Outro seguidor de Sabbatai Zevi que lhe permaneceu fiel foi Mordecai Mokia, ou Mordekay Mokiah, o Admoestador, de Eisenstadt, o qual também pretendeu ser o Messias. O seu período de atividade foi de 1678 a 1683. Defendeu inicialmente que Sabbatai Zevi era o verdadeiro Messias e que a sua conversão tinha sido necessária por motivos místicos. Pregava que este não morrera, mas que se iria revelar dentro de três anos após a sua suposta morte, e apontou para as perseguições de judeus em Oran, na Espanha, na Áustria e na França, e a pestilência na Alemanha como presságios da sua vinda. Encontrou seguidores entre os judeus da Hungria, da Morávia e da Boêmia, o que fez com que ele desse um passo mais ousado, declarando ser o Messias Davídico, com Sabbatai Zevi passando a ser apenas o Messias Efraíta, pois como tinha sido rico, isto significava que este não poderia executar a redenção de Israel. Mas que ele, Mordecai Mokia, sendo pobre, era o Messias verdadeiro e, ao mesmo tempo, a encarnação da alma do Messias Efraíta. Judeus italianos, ouvindo falar sobre ele, convidaram-no para ir até a Itália. Em 1680 viajou para a Itália, tendo sido bem recebido em Reggio e em Modena, onde lá falou das pregações messiânicas que teria de fazer em Roma, dando a entender que talvez adotasse o falso cristianismo, mas apenas exteriormente. Denunciado pelos sacerdotes da Inquisição, ele regressou para a Boêmia, onde o astral inferior o dominou de vez, com ele ficando totalmente perturbado, tornando-se um demente. A partir desse tempo, uma seita começou ali a tomar forma, persistindo até à era mendelssoniana.

Outro pretendente a messias shabbethaniano foi Lobele Prossnitz, que ensinou que Deus tinha dado o domínio do mundo ao pio, quer dizer, àquele que entrara nas profundezas da Cabala, cuja representação de Deus tinha sido Sabbatai Zevi, e cuja alma tinha passado para outros homens pios, tais como Jonathan Eybeschutz e ele próprio.

E, por fim, o último pretendente dessa leva de falsos Messias surge na figura de Isaías Hasid, um cunhado do shabbethaniano Judah Hasid, que vivia em Mannheim, o qual afirmou secretamente ser o Messias ressuscitado, apesar de haver publicamente abjurado de quaisquer crenças shabbethanianas.

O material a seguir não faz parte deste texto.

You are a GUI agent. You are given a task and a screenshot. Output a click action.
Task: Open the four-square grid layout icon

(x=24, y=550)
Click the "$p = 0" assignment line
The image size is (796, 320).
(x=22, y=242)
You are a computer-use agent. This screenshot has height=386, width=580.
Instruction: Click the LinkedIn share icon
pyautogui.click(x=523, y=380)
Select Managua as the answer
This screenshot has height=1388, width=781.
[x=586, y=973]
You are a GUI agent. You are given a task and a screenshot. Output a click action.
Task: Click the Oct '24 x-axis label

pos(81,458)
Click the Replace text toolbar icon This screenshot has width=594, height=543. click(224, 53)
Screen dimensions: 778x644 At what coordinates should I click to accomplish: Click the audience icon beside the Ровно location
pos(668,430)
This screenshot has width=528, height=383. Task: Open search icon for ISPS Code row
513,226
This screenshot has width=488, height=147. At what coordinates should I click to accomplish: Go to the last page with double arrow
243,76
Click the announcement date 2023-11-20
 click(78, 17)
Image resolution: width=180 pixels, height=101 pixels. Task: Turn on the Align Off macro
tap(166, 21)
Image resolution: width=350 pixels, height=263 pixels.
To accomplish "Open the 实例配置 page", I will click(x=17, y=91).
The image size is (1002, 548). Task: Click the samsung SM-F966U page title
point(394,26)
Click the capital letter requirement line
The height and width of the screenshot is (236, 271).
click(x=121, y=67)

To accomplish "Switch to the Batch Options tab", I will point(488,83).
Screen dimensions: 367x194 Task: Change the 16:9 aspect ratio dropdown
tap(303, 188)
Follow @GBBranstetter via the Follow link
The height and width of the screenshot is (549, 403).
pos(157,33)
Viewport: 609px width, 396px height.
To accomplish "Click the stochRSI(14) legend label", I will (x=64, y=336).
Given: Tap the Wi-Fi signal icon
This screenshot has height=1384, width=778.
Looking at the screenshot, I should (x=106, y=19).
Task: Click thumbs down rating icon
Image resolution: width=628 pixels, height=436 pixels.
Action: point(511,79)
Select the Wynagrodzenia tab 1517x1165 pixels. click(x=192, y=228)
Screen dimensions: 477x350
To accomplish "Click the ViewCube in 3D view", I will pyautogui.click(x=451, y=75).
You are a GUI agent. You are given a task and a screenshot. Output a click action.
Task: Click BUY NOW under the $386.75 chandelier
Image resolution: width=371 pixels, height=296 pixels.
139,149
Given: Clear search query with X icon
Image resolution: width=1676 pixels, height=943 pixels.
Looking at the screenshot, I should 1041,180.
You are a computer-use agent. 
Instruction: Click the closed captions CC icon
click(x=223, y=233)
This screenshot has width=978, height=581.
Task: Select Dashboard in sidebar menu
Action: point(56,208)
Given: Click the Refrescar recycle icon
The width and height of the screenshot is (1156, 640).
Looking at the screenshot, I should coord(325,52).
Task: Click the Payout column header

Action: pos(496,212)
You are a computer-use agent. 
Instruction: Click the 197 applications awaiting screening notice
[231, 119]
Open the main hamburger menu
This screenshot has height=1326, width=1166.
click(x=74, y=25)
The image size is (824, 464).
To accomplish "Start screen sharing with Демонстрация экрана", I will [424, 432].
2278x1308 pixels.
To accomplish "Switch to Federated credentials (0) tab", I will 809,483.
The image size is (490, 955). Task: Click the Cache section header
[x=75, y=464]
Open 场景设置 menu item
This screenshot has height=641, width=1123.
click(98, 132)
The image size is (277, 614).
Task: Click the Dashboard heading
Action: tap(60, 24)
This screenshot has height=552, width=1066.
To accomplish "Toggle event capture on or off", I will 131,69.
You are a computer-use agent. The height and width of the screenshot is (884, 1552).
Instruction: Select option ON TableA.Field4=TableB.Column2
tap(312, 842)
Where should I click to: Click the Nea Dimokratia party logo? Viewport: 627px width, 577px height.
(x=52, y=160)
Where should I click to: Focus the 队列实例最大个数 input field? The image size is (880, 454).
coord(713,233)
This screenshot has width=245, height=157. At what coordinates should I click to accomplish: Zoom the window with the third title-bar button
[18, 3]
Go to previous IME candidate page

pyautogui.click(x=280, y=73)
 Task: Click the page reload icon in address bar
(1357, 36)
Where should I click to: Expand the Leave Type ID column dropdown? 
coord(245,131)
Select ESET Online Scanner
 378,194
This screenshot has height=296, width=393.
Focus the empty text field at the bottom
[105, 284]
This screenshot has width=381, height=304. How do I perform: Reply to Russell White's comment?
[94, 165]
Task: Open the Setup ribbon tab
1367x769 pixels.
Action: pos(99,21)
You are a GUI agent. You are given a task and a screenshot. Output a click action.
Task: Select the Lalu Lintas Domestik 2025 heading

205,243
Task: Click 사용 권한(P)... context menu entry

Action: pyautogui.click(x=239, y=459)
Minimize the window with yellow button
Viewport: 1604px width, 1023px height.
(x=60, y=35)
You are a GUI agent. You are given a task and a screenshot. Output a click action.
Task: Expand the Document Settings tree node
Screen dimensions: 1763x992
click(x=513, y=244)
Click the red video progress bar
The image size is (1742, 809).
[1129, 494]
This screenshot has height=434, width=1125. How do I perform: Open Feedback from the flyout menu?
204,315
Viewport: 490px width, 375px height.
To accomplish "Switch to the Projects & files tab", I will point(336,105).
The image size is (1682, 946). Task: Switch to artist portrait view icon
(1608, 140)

O penúltimo falso messias foi Jacob Frank, encarnado em 1726 e desencarnado em 1791, que foi o fundador dos franquistas, o qual também afirmou ser o Messias. Na sua juventude tinha tido contato com a seita donmeh. Ele pregava que era uma reencarnação do rei David, tendo por isso assegurado alguns seguidores entre os judeus da Turquia e de Valáquia, na atual Romênia. Em 1755, ele foi até Podólia, onde os shabbethanos necessitavam de um líder, revelando-se lá como sendo a reencarnação da alma de Berechiah e enfatizando a ideia do “rei sagrado” que seria ao mesmo tempo Messias, tendo se denominado apropriadamente aos seus objetivos de “santo senhor”. Os seus seguidores afirmam que ele realizou vários milagres, chegando a rezarem em seu nome, assim como os falsos cristãos afirmam a mesma coisa dos milagres de Jesus, o Cristo, e igualmente rezando em seu nome. Mas, na realidade, o seu objetivo e o da sua seita era o de arrancar pela raiz o judaísmo rabínico, por isso foi forçado a deixar Podólia e os seus seguidores foram perseguidos. Regressando em 1759, aconselhou aos seus seguidores a se converterem ao falso cristianismo, com cerca de mil deles realmente se convertendo, tornando-se polacos gentios com origens judaicas. No mesmo ano, ele próprio se converteu ao falso cristianismo, em Varsóvia. No entanto, a sua insinceridade foi mais tarde exposta a todos que habitavam o local, ensejando a que ele fosse aprisionado por heresia, mas permanecendo o líder da sua seita mesmo estando encarcerado.

O último dos falsos messias foi Menachem Mendel Schneerson. Entre a linha Chabad Lubavitch do judaísmo chassídico houve um crescente fervor messiânico nos finais da década de 1980 e princípios da década de 1990, devido à crença que o seu líder, Menachem Mendel Schneerson, estaria prestes a se revelar como o Messias. Em 1994, com o advento da sua desencarnação, o ânimo em relação a essa crença foi profundamente abalado, apesar de muitos dos seus seguidores ainda acreditarem que ele é o Messias e que irá regressar no devido tempo.